An unapologetic plant geek shares advice and opinions on gardening, the contrived and the natural landscape, as well as occasional topics from the other side of the gate.

October 3, 2013

Busman's Holiday - Maymont Park

     After a delicious lunch at Lewis Ginter, we got back on the bus and headed across town to Maymont Park. This was far from my first visit. I was taken there frequently as a small child, and on one occasion a mule in their zoo tried to eat my coat, while I was still in it. Once when I was older I walked there while my mom or dad played softball nearby, and oblivious to the time of day, I ended up getting locked in and had to carefully scale the fence to get out. As a young adult I rented an apartment down the street and found the park a great place to clear my head. A lifetime later, after I discovered horticulture, I was flattered by an invitation to be a landscape judge for their annual flower and garden show (when such shows actually featured flowers and gardens). So I was excited when Maymont appeared on our trip's agenda. It was my first visit in nearly 30 years.

The Dooley Mansion
\Dooley Mansion

     Maymont was once the country estate of the James and Sallie Dooley who bequeathed the entire property, gilded age mansion and its contents included, to the people of Richmond for use as a park. The city ran the park from 1925 until 1975 when the Maymont Foundation took over day-to-day operations and began raising money for long overdue renovations.

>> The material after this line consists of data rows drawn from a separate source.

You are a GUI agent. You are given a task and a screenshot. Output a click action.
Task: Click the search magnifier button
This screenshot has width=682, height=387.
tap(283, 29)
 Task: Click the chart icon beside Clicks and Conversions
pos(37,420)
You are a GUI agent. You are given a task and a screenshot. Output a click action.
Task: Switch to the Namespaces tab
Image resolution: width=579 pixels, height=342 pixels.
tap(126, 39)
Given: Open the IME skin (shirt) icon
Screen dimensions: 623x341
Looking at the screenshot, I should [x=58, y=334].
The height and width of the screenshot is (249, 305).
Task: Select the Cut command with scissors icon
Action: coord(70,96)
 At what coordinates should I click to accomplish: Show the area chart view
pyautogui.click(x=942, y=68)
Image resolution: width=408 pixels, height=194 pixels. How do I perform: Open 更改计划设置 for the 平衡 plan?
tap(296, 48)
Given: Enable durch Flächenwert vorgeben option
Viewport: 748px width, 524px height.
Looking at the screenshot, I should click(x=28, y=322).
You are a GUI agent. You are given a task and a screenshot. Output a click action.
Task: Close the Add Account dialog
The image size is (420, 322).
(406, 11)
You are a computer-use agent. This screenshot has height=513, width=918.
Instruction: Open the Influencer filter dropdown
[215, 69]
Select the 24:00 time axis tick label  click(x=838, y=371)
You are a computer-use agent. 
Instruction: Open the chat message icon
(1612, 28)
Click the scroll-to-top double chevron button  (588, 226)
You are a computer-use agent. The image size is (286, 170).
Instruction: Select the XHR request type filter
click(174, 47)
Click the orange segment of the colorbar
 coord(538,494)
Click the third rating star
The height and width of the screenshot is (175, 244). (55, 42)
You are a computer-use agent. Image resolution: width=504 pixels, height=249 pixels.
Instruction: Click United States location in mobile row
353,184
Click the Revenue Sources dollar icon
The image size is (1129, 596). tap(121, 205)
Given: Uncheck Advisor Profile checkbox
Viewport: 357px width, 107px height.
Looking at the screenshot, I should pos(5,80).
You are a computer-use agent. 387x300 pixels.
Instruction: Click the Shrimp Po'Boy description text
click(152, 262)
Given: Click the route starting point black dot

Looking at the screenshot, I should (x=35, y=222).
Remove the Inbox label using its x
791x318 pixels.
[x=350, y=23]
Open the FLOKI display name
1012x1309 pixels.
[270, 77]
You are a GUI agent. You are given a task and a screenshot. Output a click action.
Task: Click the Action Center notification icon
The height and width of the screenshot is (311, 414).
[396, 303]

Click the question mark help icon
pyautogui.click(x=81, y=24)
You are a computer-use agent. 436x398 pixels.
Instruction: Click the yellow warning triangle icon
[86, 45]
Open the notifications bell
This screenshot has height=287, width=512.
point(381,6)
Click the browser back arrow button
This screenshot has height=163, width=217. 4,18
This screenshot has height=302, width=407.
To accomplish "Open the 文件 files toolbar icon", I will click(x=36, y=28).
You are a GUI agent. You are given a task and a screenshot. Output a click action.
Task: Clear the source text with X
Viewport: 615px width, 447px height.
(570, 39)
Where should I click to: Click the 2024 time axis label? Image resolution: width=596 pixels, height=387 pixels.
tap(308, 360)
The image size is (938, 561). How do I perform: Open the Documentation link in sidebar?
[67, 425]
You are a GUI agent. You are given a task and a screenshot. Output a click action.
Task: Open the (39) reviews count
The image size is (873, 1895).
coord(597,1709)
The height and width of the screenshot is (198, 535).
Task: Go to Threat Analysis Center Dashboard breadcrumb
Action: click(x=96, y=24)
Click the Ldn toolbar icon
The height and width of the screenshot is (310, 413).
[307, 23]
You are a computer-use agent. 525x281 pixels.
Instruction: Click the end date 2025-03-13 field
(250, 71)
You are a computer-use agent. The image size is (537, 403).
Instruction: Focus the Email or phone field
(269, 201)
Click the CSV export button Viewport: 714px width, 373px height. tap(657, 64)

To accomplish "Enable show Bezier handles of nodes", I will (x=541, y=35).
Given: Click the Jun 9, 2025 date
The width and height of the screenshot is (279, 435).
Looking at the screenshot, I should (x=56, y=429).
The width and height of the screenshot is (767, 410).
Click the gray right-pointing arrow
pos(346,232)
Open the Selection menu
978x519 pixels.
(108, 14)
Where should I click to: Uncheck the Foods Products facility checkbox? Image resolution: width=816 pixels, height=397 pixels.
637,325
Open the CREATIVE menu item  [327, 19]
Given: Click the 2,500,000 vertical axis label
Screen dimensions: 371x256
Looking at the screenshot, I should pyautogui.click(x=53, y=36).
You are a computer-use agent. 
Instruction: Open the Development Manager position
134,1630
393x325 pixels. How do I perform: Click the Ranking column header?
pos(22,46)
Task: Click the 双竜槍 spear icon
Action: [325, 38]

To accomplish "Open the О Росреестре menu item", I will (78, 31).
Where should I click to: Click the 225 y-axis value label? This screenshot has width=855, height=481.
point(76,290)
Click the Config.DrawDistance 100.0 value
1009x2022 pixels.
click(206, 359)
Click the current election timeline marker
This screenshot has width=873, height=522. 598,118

Happy lantana smothers the path to a gazebo.
Lantana and Gazebo

     There is much to see at Maymont, but true to our natures, we were most interested in the gardens. The two largest are the Italian and the Japanese, which are connected by waterfall and a run of interesting stairs. There is a large pergola flanking the Italian garden with a domed room at one end. I remember this pergola as a wonderful tangle of wisteria, but that is gone now. Peggy Singlemann, the director of horticulture, told us they had to dig out 2' feet of soil in each bed of the garden in order to remove all of the wisteria's roots and seedlings. She also told us that she found the garden's original urns buried under a brush pile. The most amazing thing she told us was that she and two other people are the only horticulturists on staff for the whole park. Like us, they could do very little without the help of volunteers.

Italian Garden (3)

Italian Garden (5)

Italian Garden (6)

Italian Garden (8)

Italian Garden (7)

Italian Garden (4)

Italian Garden (1)

Fountain Steps

Waterfall Japanese Garden (3)

Crooked Way

Acer Palmatum (2)

Acer Palmatum

     What I took away from my visit to Maymont were certain similarities it has in common with the place I work. Both are municipally owned properties, with aging infrastructures, that are managed by a non-profit foundation (or in our case a society) of dedicated, hard working volunteers and employees. 

16 comments:

  1. Beautiful photos. Thanks for taking us along.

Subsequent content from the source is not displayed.